Doctor P
<font color=navy><font color=navy>Chocolate covere
- Joined
- Jan 24, 2000
- Messages
- 6,550
I find most of these point renting discussion to be truly idiotic. Let me give you an example--I buy my house for $150,000 in year 1, and let's say my mortgage payment is $1200 per month (plausible with taxes and insurance in a hot market). Ten years later (or about the same time period since the original DVC purchases), my house is now worth $350,000 in a hot housing market. I can rent my house out for $3500 per month, and I can get a hotel room/suite for a vacation at $80 per night. Using the reasoning of some on this board, I would be an idiot if I took a month's vacation and didn't rent my house out and pay for it out of the proceeds of my rental.
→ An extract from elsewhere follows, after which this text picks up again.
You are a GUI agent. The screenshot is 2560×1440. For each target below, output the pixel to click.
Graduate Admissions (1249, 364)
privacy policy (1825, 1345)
Or, even more on point, I can rent a full suite for $100 per night, so I should move out of my house and rent it so that I can make my $6,000 profit on my new rental home! I don't think so!!!!!!!! Even at $84 per point, the per year point cost is only a little over $2 per point. Add dues to that and you might generously be up to the high $6.00 per point even with interest included!!!! If you bought in for $60 per point, the total cost of ownership is going to be below $6 per point. Could I make more money renting my points and buying a DCL cruise with the proceeds? Yes, if the rental arrangement worked out. Is DVC/DCL screwing me by valuing my points at about $7 per point? Hardly.